Labor Secretary Thomas Perez told lawmakers Wednesday the release of a final rule that would raise investment advice standards for retirement accounts was imminent.
“We hope to bring it to conclusion … sometime in the near future,” Mr. Perez said in an appearance before the House Education and Workforce Committee.
The controversial regulation was sent in late January to the Office of Management and Budget, where it is undergoing a review. Experts say the final rule is likely to
be made public this month or in April.
Designed to reduce conflicts of interest for financial advisers working with 401(k) and individual retirement accounts, it has generated strong opposition from Republican lawmakers and significant worry on the Democratic side of the aisle.
Supporters say the rule would eliminate incentives that encourage advisers to put clients in high-fee products that erode their savings. Critics call the rule complex and costly and say it will make advice too expensive for savers with modest assets.

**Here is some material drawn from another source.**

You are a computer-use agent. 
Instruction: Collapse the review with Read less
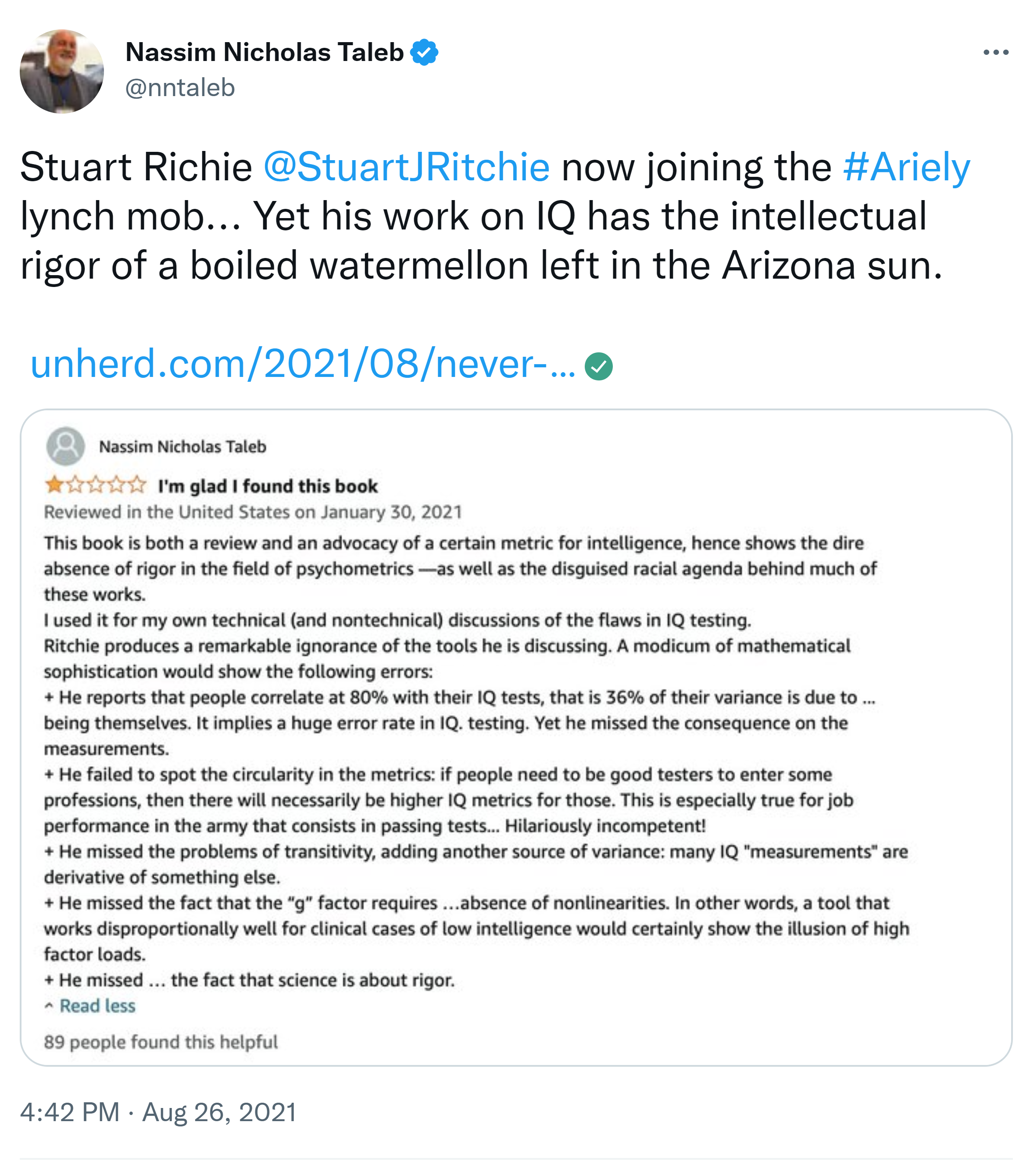coord(97,1005)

Mr. Perez assured lawmakers the agency has
reviewed more than 300,000 comments about the rule, which was introduced last April, and addressed concerns.

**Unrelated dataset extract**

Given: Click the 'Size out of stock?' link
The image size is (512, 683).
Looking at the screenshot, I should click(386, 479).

He offered to sit down with one of the rule's leading opponents, Rep. Phil Roe, R-Tenn., and walk him through modifications to the rule.
“I look forward to debriefing you and explaining to you: 'Here was the proposed rule. Here are the comments we got. Here are the changes we made,” Mr. Perez told Mr. Roe, a member of the committee. “I commit to you we will do that with you and anyone else who has an interest.”

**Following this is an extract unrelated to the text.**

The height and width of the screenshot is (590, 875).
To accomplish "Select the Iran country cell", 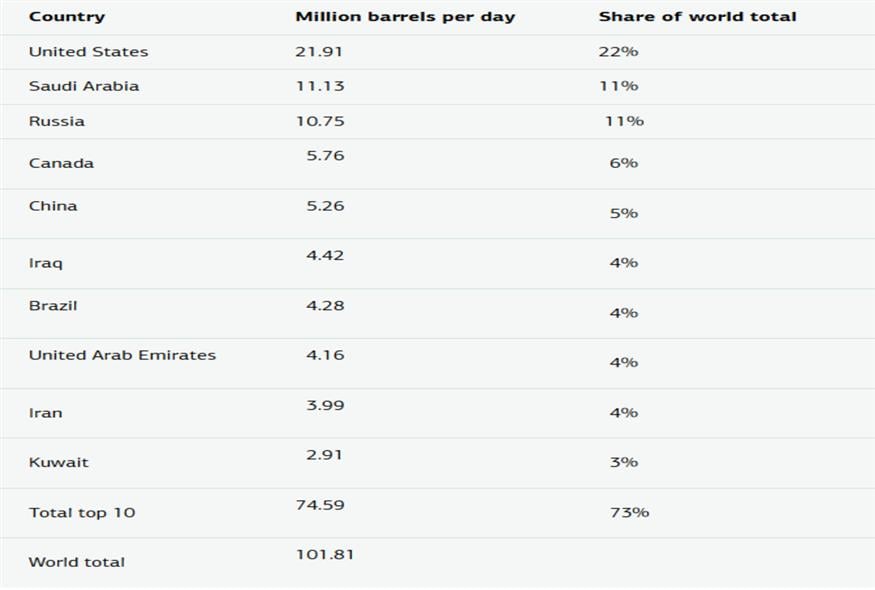I will click(x=45, y=412).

But Mr. Perez also pushed back against legislation, such as
a bill Mr. Roe wrote, that would halt the DOL rule and replace it with a best-interests advice standard that differs from the DOL regulation's approach.
“Meaning no disrespect to Congressman Roe … I actually think these bills move the status quo backward in material respects,” Mr. Perez said. “We need to move forward.”
Mr. Perez promised Rep. Mike Bishop, R-Mich., that the agency is taking into account misgivings about how the rule would impact variable annuities, which often are sold with high commissions.
“It's an issue that we've heard about and that we're working on,” Mr. Perez said.
The hearing covered a range of items on the DOL agenda, and the fire that Mr. Perez took on the fiduciary rule was lighter than he has received in previous congressional testimony. But it was still clear Republicans want to stop that rule.
“Mr. Secretary, I strongly encourage you to take a step back and build bipartisan consensus in these and other important areas,” said Chairman John Kline, R-Minn. “The department's my-way-or-the-highway approach will not deliver the lasting, positive change working families and job creators need to move the country forward.”